"Penyaluran kerja ini tentu memberikan manfaat langsung bagi pegawai yang bersangkutan, institusi kerja yang baru, juga bagi KPK sendiri untuk memperluas dan memperkuat simpul antikorupsi di berbagai institusi," tutur Cahya.
Direktur Sosialisasi dan Kampanye Antikorupsi nonaktif KPK Giri Suprapdiono juga merespons rekomendasi ini. Ia setuju tawaran ke BUMN ini bisa jadi peluang bagus untuk memerluas nilai antikorupsi. Namun, di tengah waktu yang tak tepat, rekomendasi ini malah tampak seperti penggembosan perjuangan para pegawai yang disingkirkan TWK.

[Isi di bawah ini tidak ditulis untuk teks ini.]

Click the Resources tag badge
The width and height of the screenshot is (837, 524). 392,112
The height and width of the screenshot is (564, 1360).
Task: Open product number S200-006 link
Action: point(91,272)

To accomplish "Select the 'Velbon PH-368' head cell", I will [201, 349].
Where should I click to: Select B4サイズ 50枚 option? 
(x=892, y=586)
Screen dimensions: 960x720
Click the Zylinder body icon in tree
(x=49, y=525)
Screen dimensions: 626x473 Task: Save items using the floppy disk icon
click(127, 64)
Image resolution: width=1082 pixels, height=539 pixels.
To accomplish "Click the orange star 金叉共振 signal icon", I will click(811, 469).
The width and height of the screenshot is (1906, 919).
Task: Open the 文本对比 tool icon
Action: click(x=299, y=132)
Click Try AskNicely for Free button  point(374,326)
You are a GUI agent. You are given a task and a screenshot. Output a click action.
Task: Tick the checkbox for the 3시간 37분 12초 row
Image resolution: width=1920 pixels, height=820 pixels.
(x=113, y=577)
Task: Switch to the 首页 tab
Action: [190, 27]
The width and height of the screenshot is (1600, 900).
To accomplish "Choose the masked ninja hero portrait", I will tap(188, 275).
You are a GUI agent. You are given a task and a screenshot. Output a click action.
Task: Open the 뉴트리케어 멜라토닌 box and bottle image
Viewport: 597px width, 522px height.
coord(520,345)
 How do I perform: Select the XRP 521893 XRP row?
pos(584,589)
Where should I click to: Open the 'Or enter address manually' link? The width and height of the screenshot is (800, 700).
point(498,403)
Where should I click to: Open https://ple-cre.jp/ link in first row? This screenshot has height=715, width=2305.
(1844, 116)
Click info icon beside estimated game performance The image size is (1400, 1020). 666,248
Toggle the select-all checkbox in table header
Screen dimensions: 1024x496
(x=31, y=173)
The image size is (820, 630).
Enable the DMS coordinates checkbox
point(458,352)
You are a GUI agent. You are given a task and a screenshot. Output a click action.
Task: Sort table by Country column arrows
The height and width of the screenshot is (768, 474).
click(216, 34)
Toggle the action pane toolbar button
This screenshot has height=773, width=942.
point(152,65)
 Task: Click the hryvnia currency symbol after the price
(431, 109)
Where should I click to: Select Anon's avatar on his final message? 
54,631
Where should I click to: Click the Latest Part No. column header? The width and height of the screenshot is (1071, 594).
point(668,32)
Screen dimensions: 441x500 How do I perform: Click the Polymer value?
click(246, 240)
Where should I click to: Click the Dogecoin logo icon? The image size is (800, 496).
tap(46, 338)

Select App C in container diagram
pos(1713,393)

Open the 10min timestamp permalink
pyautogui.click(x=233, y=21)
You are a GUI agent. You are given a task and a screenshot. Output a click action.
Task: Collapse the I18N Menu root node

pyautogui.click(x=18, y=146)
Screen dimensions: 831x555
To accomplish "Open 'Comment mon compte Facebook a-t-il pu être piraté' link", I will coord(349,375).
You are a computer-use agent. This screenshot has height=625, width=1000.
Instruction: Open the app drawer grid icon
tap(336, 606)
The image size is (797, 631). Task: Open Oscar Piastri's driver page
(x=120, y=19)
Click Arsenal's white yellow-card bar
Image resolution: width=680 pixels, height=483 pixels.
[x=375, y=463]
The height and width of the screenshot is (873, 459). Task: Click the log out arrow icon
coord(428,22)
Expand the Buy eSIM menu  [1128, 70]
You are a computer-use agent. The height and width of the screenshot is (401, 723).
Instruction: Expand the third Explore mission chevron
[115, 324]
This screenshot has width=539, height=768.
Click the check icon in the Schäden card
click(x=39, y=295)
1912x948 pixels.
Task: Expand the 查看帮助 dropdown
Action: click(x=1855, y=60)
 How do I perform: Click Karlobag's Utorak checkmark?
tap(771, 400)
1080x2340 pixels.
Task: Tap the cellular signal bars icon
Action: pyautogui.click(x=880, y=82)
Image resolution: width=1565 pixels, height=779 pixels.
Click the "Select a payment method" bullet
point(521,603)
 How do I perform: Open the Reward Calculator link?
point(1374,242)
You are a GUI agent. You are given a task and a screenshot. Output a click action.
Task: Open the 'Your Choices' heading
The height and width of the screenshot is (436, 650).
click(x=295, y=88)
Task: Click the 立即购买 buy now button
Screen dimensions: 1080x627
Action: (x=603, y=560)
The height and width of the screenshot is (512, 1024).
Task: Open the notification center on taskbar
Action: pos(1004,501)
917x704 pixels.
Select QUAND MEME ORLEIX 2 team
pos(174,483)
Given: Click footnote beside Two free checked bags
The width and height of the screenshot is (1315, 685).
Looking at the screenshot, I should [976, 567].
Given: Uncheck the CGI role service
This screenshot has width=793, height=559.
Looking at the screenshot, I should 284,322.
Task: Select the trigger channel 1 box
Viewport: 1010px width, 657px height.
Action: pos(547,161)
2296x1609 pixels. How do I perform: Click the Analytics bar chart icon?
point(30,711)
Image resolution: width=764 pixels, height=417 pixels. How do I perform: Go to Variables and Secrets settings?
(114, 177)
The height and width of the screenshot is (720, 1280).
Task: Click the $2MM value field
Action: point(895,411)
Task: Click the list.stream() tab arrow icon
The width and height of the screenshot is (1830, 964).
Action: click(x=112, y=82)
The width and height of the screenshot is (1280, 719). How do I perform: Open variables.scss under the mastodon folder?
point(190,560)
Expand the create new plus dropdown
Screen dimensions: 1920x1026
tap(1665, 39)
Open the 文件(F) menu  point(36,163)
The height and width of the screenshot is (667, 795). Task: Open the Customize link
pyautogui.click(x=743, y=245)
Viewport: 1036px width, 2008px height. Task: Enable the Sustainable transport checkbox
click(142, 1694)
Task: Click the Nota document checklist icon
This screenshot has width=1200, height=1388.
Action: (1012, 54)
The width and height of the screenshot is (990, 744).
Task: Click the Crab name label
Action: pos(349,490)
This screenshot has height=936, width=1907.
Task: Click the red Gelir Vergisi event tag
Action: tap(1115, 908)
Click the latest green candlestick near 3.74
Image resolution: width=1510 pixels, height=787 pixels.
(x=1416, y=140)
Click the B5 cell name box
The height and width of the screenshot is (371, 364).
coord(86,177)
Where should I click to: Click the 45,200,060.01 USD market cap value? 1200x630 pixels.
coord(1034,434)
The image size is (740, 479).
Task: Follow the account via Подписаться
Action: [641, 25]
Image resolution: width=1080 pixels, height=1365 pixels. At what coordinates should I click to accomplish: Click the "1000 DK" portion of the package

"Menyalurkan pegawai TMS ke BUMN saat ini belumlah di waktu yang tepat karena pimpinan KPK punya PR panjang untuk tindak lanjut atas putusan MA, MK, Komnas HAM dan Ombudsman. Putusan dan rekomendasi lembaga tersebut yang harus dilakukan KPK terlebih dahulu. Salah satunya mengangkat 75 menjadi PNS sebelum tenggat waktu oktober 2021," kata Giri kepada VOI, Jumat, 17 September.
Lagipula menurut Giri KPK tak memiliki tugas apalagi kewenangan untuk menjanjikan apalagi menyalurkan pegawainya masuk BUMN. Apa yang dinyatakan KPK justri berpotensi menjadi isu trading influence alias jual-beli pengaruh, yang lagi-lagi bertentangan dengan semangat pemberantasan korupsi.
"Menurut kami, yang paling tepat menyalurkan kami adalah Negara, dalam hal ini Presiden RI karena membawahi lembaga negara dan BUMN. Apabila kami dipandang dibutuhkan republik ini, saya meyakini keputusan negara akan lebih baik. Namun, cita cita kami adalah kembali bekerja di KPK, memberantas korupsi, membangun harapan kita menjadi negara maju dan sejahtera yang bersih," tutur Giri.
Katanya radikal tapi kok direkomendasikan ke BUMN?
Satu pertanyaan paling mendasar sekarang adalah jika para pegawai KPK itu radikal, kenapa KPK merekomendasikan para pegawai pindah ke BUMN? Paradoks ini juga disadari Giri. Paradoks yang dianggap Giri penghinaan. "Kalau kita melihat form yang mereka edarkan ada syarat permintaan pengunduran diri dan memohon kepada Pimpinan untuk menyalurkan."
"Di sisi lain mereka menyatakan kami tidak bisa dibina, tidak Pancasilais dan langsung dinon-jobkan. Ini penghinaan bagi kami," kata Giri.
Pertanyaan yang patut dijawab oleh KPK. Kita ingat pemecatan para pegawai ini bermula dari pelaksanaan TWK. Tes itu menyatakan ada 51 pegawai KPK --termasuk Novel dan giri-- tak lolos. Asesmen terhadap mereka menghasilkan rapor merah yang mengaitkan mereka dengan radikalisme, sikap tak Pancasilais, dan semacamnya.
Bukankah BUMN sudah lebih dulu terpapar isu radikalisme? Keriuhan radikalisme kemudian direspons BUMN dengan strategi 'bersih-bersih'. Pada 2019 lalu, Kepala Badan Nasional Penanggulangan Terorisme (BNPT) Komjen Polisi Suhardi Alius menyinggung paparan radikalisme di tubuh BUMN.
Pernyataan Alius mengonfirmasi apa yang diungkap Menteri Koordinator bidang Politik, Hukum, dan Keamanan (Menkopolhukam) Mahfud MD. Mahfud bahkan saat itu memberikan data pegawai BUMN yang terpapar radikalisme ke Menteri BUMN Erick Thohir. Erick kemudian menyusun sejumlah strategi 'bersih-bersih' menanggulangi paparan radikalisme di BUMN.
Staf Khusus Kementerian BUMN Arya Sinulingga menjelaskan pihaknya telah memperbaharui proses rekrutmen. Kedua, dengan melaksanakan program AKHLAK (Amanah, Kompeten, Harmonis, Loyal, Adaptif, dan Kolaboratif). Langkah ketiga, dijelaskan Arya adalah memerkuat kolaborasi dengan BNPT.
Sang Menteri BUMN hari ini menyampaikan sikap bahwa tak ada tempat untuk radikalisme apalagi terorisme di BUMN. Pernyataan ini disampaikan Erick sebagai respons penangkapan seorang karyawan PT Kimia Farma (Persero) Tbk berinisial S yang ditangkap Densus 88 Antiteror pada Jumat, 10 September lalu.